Quis autem meum consulatum praeter te Publiumque Clodium qui vituperaret inventus est?

cuius quidem tibi fatum, sicut C. Curioni, manet, quoniam id domi tuae est, quod fuit illorum utrique fatale.

Philippica II. 48

Speaking of Antony in the third person, Cicero implies that Fulvia and Antony were lovers while she was still married to Clodius, an accusation which could have been believed because Antony and Clodius had been close friends since their youth and Antony had a reputation as a womanizer.

Intimus erat in tribunatu Clodio qui sua erga me beneficia commemorat;

eius omnium incendiorum fax, cuius etiam domi iam tum quiddam molitus est.

Quid dicam ipse optime intellegit.

Philippica II. 77

Here Cicero describes an incident that took place in March, 45 BCE, after Caesar defeated the last of Pompey's supporters. Hearing a rumor that Caesar was dead, Antony, as second in command, rushed back to Rome, stopping on his way to see his wife. Cicero deplores their meeting, narrating it as a plot from mime (note the reference to Antony's mistress Volumnia Cytheris) and condemning Antony for placing the Republic's plight second to his romantic intrigues (see Plutarch's very different interpretation in Antony 10.4-5). Cicero hints that Fulvia was the dominant partner in their marriage, portraying Antony as both sexually aggressive (in collum invasit) and subservient to his wife (catamitum). The time of night, the location in the home, the unexpected arrival of the disguised lover successfully fooling the doorkeeper to gain an erotic encounter with the mistress within recall the conventions of Roman elegy (see Catullus 37), in which Antony plays the role of the exclusus amator and Fulvia the controlling domina.

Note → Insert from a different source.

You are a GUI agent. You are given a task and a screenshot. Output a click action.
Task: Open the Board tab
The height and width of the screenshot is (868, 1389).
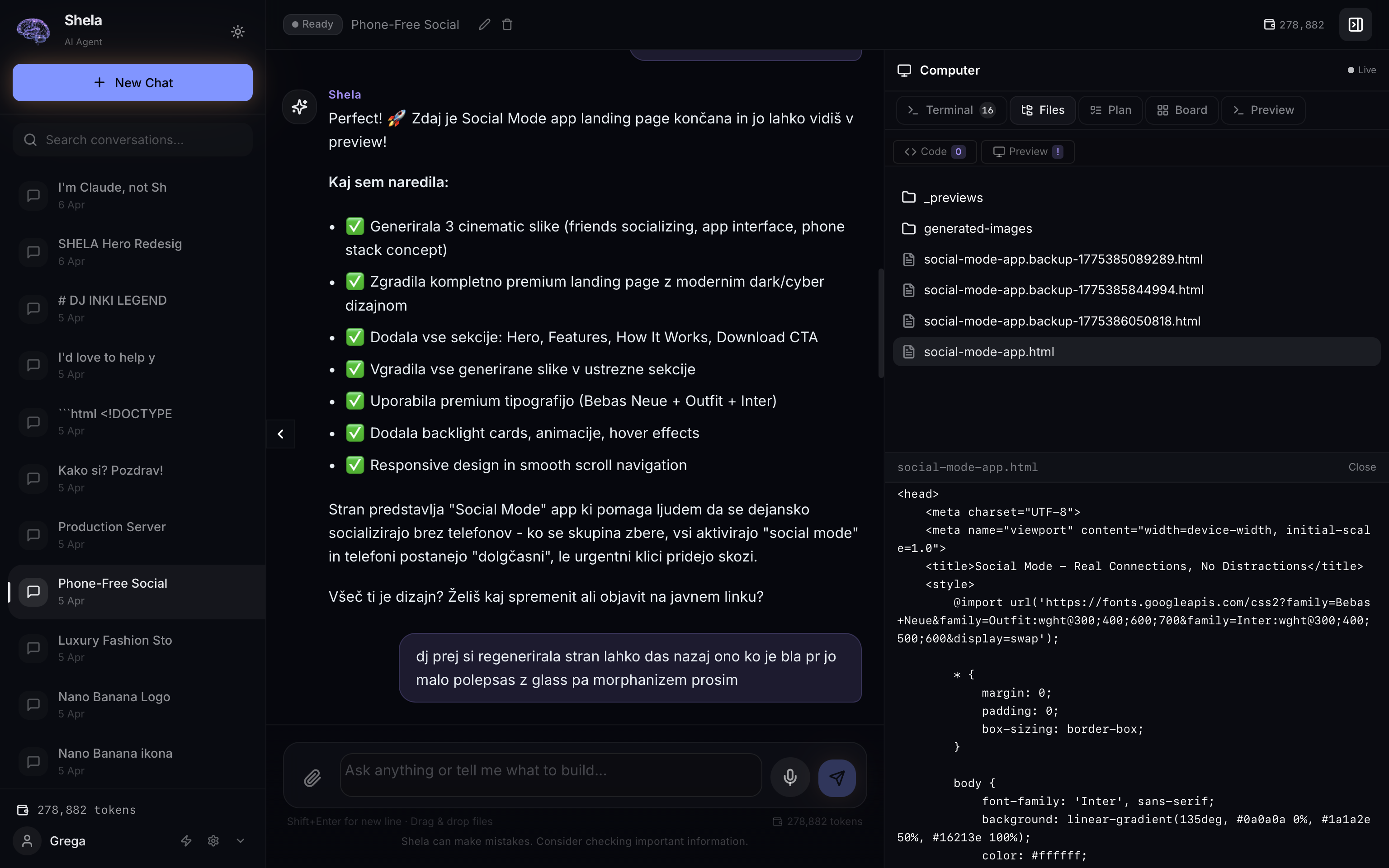click(1182, 110)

At videte levitatem hominis.


Cum hora diei decima fere ad Saxa rubra venisset, delituit in quadam cauponula atque ibi se occultans perpotavit ad vesperam; inde cisio celeriter ad urbem advectus domum venit capite obvoluto.

Ianitor, 'Quis tu?' 'A Marco tabellarius.'

Confestim ad eam cuius causa venerat, eique epistulam tradidit.

Quam cum illa legeret flens--erat enim scripta amatorie; caput autem litterarum sibi cum illa mima posthac nihil futurum;

omnem se amorem abiecisse illim atque in hanc transfudisse-- cum mulier fleret uberius, homo misericors ferre non potuit, caput aperuit, in collum invasit.

O hominem nequam! Quid enim aliud dicam? magis proprie nihil possum dicere.


Ergo, ut te catamitum, nec opinato cum te ostendisses, praeter spem mulier adspiceret, idcirco urbem terrore nocturno, Italiam multorum dierum metu perturbasti?

Philippica II. 95

Here Cicero substantiates his claim that the business of the Republic is carried out illegally in Antony's home. In April, 44 BCE, a decree, forged in Caesar’s hand, was sold to the agents of King Deiotarus of Galatia, returning to him the territory Caesar had taken from him in 47 BCE. Cicero doesn't blame the king's agents, but uses the episode to reveal Fulvia's role as power broker (attested to in Cicero, Atticus 14.12.1), reducing it to the sale of sexual favors by a Greek prostitute in her private quarters (gynaecio).

Syngrapha sestertii centiens per legatos, viros bonos, sed timidos et imperitos,

sine nostra, sine reliquorum hospitum regis sententia facta in gynaecio est, quo in loco plurimae res venierunt et veneunt.

Philippica II. 113

Again addressing Antony late in his speech, Cicero argues that better and more appropriate leaders stand ready to lead the Republic, darkly hinting that Antony's least greedy wife, of whom he ironically claims to speak no criticism, may owe Rome the payment of a third dead husband.

Eripiet et extorquebit tibi ista populus Romanus, utinam salvis nobis!

Sed quoquo modo nobiscum egeris, dum istis consiliis uteris, non potes, mihi crede, esse diuturnus.

Etenim ista tua minime avara coniunx, quam ego sine contumelia describo, nimium diu debet populo Romano tertiam pensionem.